To był jeden z tych dziwnych dni, gdy Hadu było dane spojrzeć w głąb siebie i wrócić na dawno zapomnianą ścieżkę własnej pamięci. Pamięci, którą chłopak utracił zaledwie kilka lat temu. Ale czy na pewno ją utracił? A może wszystko pamiętał, a jedynie umysł opierał się temu co widziały oczy, co słyszały uszy, tego czego doświadczyła skóra niewinnego wówczas chłopca? Hadu nie pamiętał wiele. Pamiętał zaledwie cień życia, które niegdyś wiódł. Pamiętał wydmy snujące się po horyzoncie, zieleń liści wbijających mu się ostrymi łaknącymi wody liśćmi w skórę i smród. Nienaturalnie silny smród. Nie było to jednak wielbłądzie łajno. Był to brudny, metaliczny w posmaku zapach. Silny i niepodparcia. Obezwładniający w swej mocy zapach orgii śmierci...

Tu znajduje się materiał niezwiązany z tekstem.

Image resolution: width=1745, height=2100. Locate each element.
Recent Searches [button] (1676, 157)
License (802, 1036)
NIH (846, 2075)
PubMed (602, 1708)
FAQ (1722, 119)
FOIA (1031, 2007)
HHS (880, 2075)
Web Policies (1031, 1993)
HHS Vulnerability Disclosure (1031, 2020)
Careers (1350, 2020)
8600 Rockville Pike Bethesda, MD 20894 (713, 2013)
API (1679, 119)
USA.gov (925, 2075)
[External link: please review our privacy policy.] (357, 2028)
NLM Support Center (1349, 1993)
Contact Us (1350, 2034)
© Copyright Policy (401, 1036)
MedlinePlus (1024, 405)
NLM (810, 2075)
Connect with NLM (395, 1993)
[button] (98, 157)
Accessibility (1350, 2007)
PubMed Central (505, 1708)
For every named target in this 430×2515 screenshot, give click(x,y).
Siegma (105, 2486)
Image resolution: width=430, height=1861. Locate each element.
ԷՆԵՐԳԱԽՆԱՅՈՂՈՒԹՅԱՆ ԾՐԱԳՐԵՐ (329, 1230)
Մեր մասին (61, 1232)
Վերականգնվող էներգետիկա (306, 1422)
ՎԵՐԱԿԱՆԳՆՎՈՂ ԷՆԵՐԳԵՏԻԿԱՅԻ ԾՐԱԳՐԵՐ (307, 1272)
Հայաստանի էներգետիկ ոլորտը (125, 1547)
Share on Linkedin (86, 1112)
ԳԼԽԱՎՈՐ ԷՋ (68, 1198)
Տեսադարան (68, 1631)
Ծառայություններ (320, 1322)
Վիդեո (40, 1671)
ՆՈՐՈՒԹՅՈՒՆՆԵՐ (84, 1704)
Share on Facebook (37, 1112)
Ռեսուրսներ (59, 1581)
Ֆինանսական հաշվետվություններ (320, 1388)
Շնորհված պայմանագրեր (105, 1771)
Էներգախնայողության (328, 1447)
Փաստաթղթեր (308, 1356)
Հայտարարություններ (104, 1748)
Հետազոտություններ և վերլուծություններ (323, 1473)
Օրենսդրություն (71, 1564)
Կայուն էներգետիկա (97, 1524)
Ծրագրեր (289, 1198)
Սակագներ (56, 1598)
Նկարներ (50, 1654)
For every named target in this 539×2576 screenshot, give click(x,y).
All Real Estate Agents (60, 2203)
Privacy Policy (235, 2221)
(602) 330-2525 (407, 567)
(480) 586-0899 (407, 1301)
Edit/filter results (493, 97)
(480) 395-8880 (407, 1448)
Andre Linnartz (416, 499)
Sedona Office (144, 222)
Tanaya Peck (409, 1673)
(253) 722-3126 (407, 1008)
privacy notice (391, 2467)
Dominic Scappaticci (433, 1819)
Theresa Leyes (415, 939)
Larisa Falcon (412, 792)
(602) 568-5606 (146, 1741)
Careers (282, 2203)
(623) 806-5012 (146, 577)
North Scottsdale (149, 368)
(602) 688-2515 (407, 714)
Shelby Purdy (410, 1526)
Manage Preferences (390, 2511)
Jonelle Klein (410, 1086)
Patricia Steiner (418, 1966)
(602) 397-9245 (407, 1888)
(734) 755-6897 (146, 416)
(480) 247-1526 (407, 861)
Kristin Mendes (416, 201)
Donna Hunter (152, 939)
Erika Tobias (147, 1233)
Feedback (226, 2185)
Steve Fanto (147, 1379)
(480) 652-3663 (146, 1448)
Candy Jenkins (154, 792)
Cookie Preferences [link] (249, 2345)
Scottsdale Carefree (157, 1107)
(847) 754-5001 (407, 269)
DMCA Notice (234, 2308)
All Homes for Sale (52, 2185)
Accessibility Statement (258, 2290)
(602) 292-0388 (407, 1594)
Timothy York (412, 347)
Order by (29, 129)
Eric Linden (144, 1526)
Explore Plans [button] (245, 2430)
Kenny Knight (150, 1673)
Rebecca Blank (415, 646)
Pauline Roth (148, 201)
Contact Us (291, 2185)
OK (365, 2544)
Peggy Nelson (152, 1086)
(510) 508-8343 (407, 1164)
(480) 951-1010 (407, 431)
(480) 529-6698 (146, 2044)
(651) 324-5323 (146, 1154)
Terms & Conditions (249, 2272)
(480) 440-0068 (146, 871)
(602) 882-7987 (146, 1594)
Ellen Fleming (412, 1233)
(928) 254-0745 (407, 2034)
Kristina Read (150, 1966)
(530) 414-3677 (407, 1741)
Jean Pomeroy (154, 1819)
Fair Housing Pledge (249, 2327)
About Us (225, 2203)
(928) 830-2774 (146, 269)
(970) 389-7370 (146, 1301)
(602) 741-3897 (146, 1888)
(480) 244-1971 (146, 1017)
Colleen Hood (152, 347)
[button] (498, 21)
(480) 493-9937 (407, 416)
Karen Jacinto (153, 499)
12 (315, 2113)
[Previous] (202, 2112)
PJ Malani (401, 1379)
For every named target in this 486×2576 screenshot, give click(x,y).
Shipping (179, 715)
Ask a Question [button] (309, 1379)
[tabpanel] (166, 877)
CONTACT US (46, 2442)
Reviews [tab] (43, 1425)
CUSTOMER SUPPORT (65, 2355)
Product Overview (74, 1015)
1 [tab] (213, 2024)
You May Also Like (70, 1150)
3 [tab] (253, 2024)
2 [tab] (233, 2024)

*  *  *  *  *  *  *  *  *  *  *  *  *  *  *  

Jednak tam gdzie leje się jucha słychać i krzyki tych, których jej pozbawiano, zaś Hadu nie słyszał niczego poza cichym zawodzeniem nocnego, pustynnego wiatru. Nikt nie błagał o litość, nikt nie skowyczał z bólu rozdzierającym serce wrzaskiem, nikt nie uciekał. Czyżby nie było dokąd uciec? Jednak Nawas przeżył ten zapomniany dzień. Przeżył i stał się silniejszy, jednak wciąż nie potrafił zajrzeć w głąb siebie i odpowiedzieć sobie na to pytanie. Nie wiedział kim byli jego rodzice, choć musiał pamiętać jak zginęli. Z czyjej ręki? Czy smród, który nadal po tylu latach wypełniał mu nozdrza i w chwilach słabości przytłaczał inne zmysły był smrodem krwi jego rodziców? Jeśli tak to kto ich zabił? Jaka istota była zdolna dokonać takiego mordu...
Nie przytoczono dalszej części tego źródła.